Caring for other physicians as patients

My favorite patients were the older physicians who came to me as patients. I was humbled, grateful, and awed by each of them. For some reason, I had quite a few physicians as patients, and caring for this group is interesting. It was not until I got old enough and had issues needing a doctor for myself that I learned how hard it is to walk both sides of that fence.

Dr. T. was in his early seventies when I first met him as my patient. I knew of him, and the word on the street was that he was good, kind, and respected. He was one of the old-school in that he had his office at his home, wore a three-piece suit, never cared what time it was, and treated most ailments with words rather than medications. Patients loved him. His family revered him, and it was his son who asked me to take care of him. He did not have a physician and treated himself as most did. Despite knowing how it is impossible to be objective about oneself, most physicians continue to be their own doctor to some extent. He was in the hospital when I met him – in the ICU.

**Using the information:**
1. Answer these questions using the passage on caring for physicians as patients, one line each:
(a) What did the writer learn only after getting old enough to need a doctor?
(b) Who asked the writer to take care of Dr. T.?
(c) Where was Dr. T. when the writer first met him?
2. Reproduce the passage on caring for physicians as patients word for word, starting at "Dr. T. was in" and ending at "in the ICU.".

**Data shown:**
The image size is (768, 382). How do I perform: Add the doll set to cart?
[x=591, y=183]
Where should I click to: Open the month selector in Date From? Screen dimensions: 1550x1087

**Answers for this exercise:**
1.
(a) How hard it is to walk both sides of that fence.
(b) His son.
(c) In the hospital, in the ICU.

2.
Dr. T. was in his early seventies when I first met him as my patient. I knew of him, and the word on the street was that he was good, kind, and respected. He was one of the old-school in that he had his office at his home, wore a three-piece suit, never cared what time it was, and treated most ailments with words rather than medications. Patients loved him. His family revered him, and it was his son who asked me to take care of him. He did not have a physician and treated himself as most did. Despite knowing how it is impossible to be objective about oneself, most physicians continue to be their own doctor to some extent. He was in the hospital when I met him – in the ICU.